[public-lod2] Can we create better links by playing games?

Wed Jun 20 19:29:16 UTC 2012

Hello Michael,

Am 20.06.2012 10:03, schrieb Michael Hopwood:
> Hello Jens,
>
> I'm sad to say I couldn't get the game going because it froze before
> I could answer my first question.

I'm sorry to hear that. It seems to work OK for most people, but it's 
also quite heavy on CPU. Which browser did you use?

> What this game is talking about, though, is something that libraries,
> museums and archives have been doing for a long time, and are still
> doing (although now there's much more outsourcing due to the fact
> that cataloguing and classification are perceived as high-cost, low
> return activities compared with full-text search of various kinds).
>
> Librarians consider these activities essential, not necessarily
> tedious...!

No offence was intended. Of course, those activities are very important. 
We have validated thousands of links in our group to improve the 
precision and recall of interlinking. "Difficult" and/or 
"time-consuming" would have been better phrases in that context.

> The way this would be done in practice would not just be to check one
> source against one (almost randomly-selected) "expert"

It is a bit more complex.
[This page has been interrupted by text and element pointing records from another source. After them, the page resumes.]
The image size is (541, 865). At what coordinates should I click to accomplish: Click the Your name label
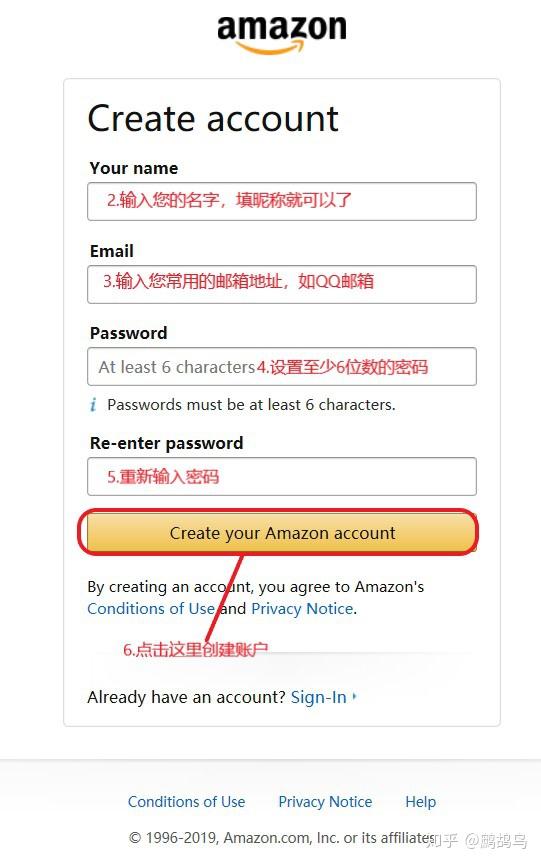tap(134, 168)
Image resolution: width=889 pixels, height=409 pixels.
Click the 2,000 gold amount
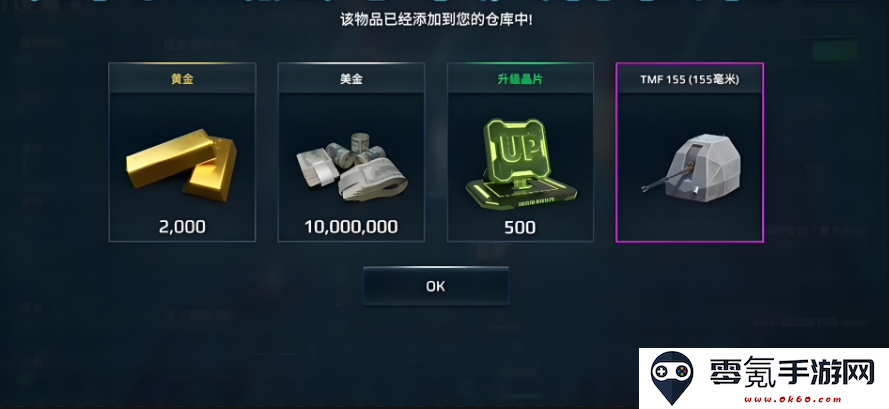coord(182,227)
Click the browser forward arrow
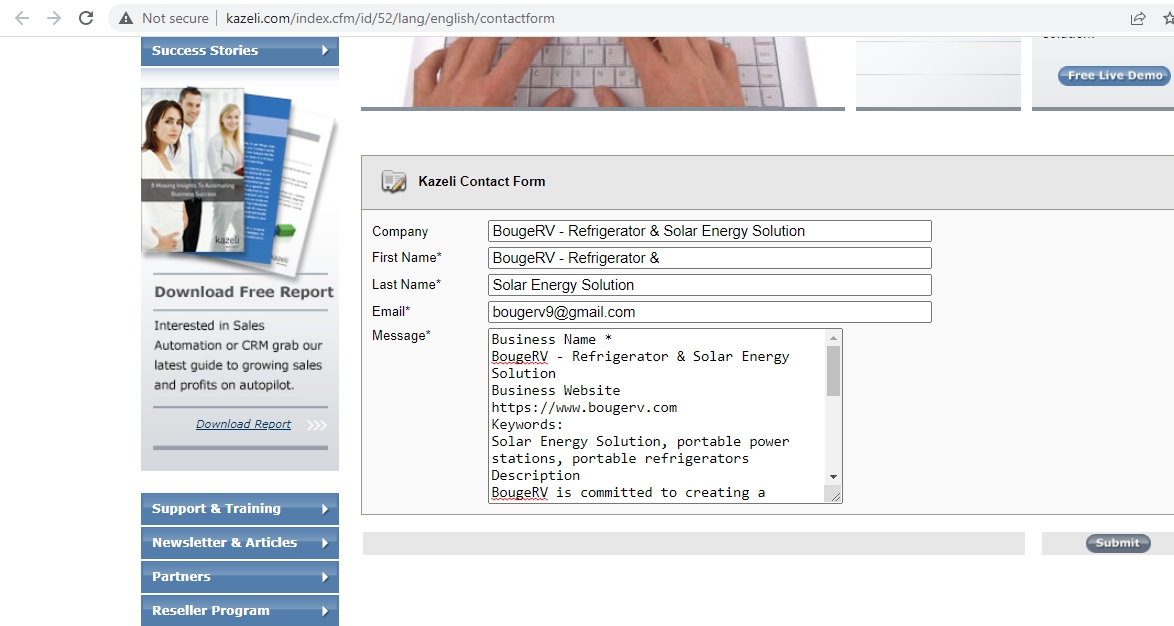Screen dimensions: 1174x626 click(x=54, y=18)
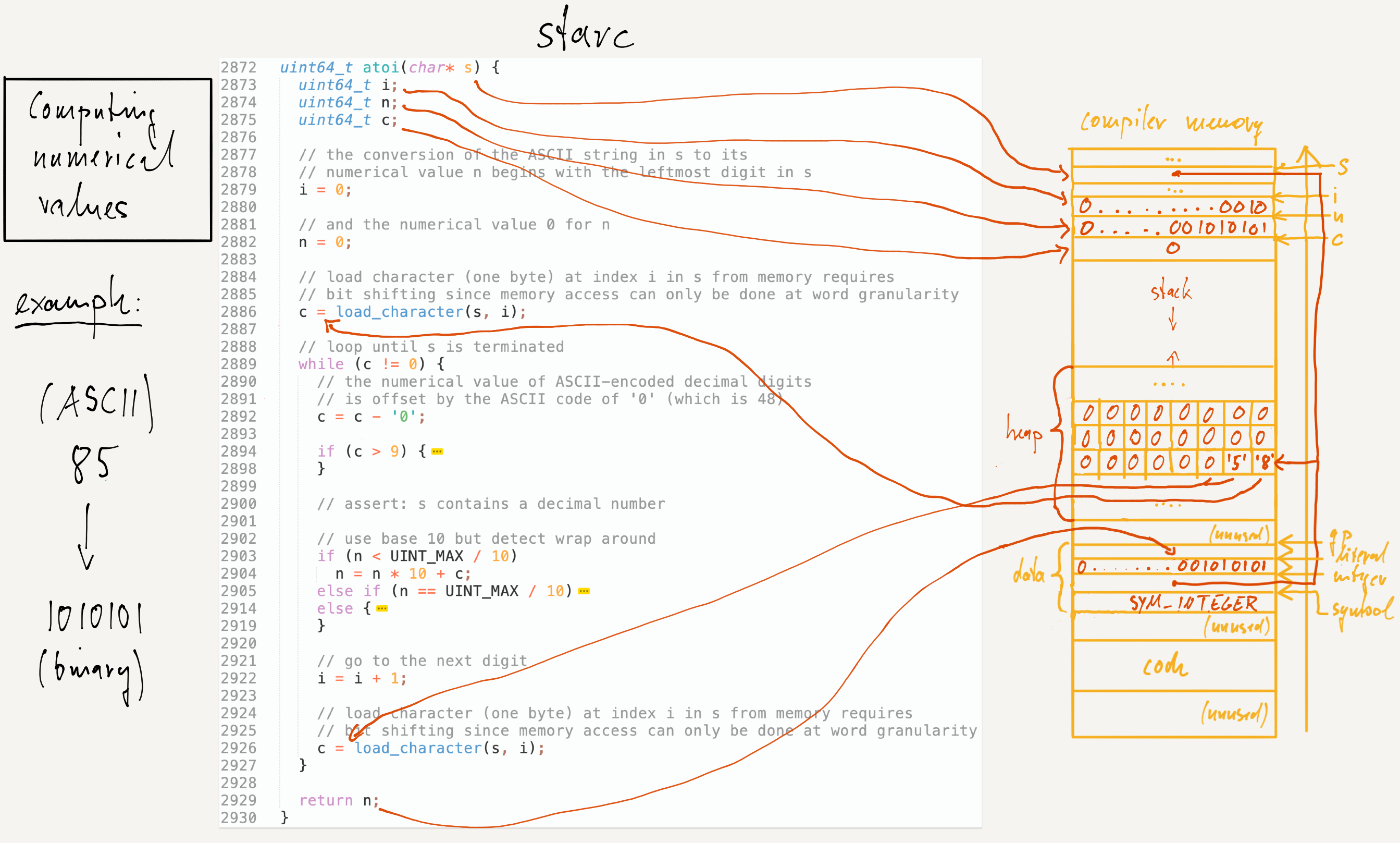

The final score of a link is a combination of:
* a heuristic from a LIMES/SILK link specification
* the opinion of several users who "played" that link
If only a single person has validated the link in the game (and there is 
a low confidence in the link specification), then the overall confidence 
in the link will be low. At the moment, the research hypothesis is that 
combining two different sources of evidence allows to improve the 
overall precision and recall of linking tasks.

> but to
> "triangulate" by comparing the questionable source (e.g. DBPedia)
> with a known, trusted source (e.g. CIA World Factbook) and then
> having the "expert" decide on each match's plausibility...

That is a very valid point. If a very trustworthy reference model 
exists, that is certainly very helpful. For those cases in which such 
reference models (e.g. VIAF) exist, triangulation is indeed a good 
concept and I will think about how to integrate that in our work on 
linking in general. For the game itself, we opted for a generic solution 
for now, which allows to validate a linkset by just specifying the 
SPARQL endpoints and a template (for the visual presentation).

Kind regards,

Jens

-- 
Dr. Jens Lehmann
Head of AKSW/MOLE group, University of Leipzig
Homepage: http://www.jens-lehmann.org
GPG Key: http://jens-lehmann.org/jens_lehmann.asc